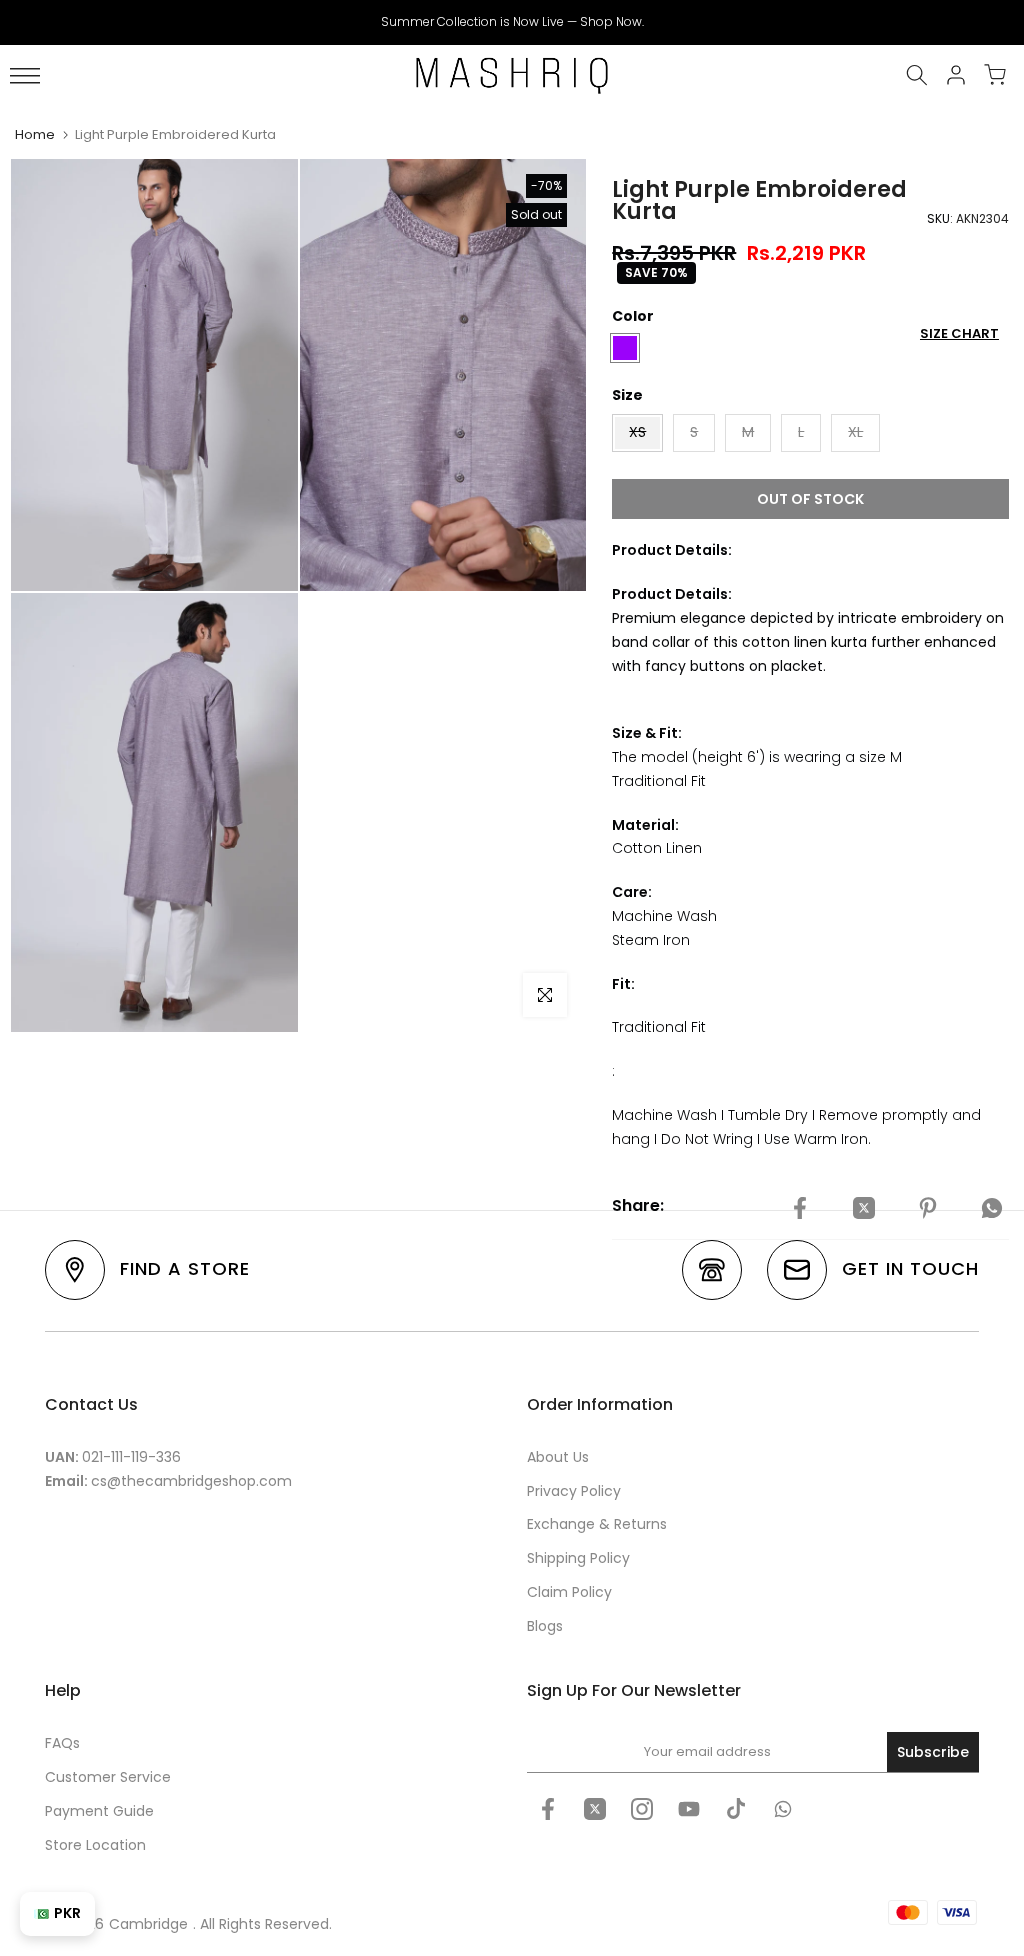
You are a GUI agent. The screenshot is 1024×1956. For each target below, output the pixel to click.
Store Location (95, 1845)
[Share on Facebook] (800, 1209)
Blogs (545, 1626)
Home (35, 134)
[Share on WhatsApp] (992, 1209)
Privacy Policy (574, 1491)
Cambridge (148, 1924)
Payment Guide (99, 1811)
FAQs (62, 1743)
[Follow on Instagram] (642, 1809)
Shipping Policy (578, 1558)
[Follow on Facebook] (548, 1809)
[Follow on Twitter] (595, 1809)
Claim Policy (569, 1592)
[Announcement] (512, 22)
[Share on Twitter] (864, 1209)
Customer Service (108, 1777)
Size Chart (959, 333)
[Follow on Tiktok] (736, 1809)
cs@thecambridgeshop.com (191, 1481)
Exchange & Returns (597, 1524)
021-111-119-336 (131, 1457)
----
**Task item:** What is needed is an exact retyping of the lines from the start of the data through the line with "Privacy Policy (574, 1491)", with both end lines kept and every picture left out.

**Exercise result:**
You are a GUI agent. The screenshot is 1024×1956. For each target below, output the pixel to click.
Store Location (95, 1845)
[Share on Facebook] (800, 1209)
Blogs (545, 1626)
Home (35, 134)
[Share on WhatsApp] (992, 1209)
Privacy Policy (574, 1491)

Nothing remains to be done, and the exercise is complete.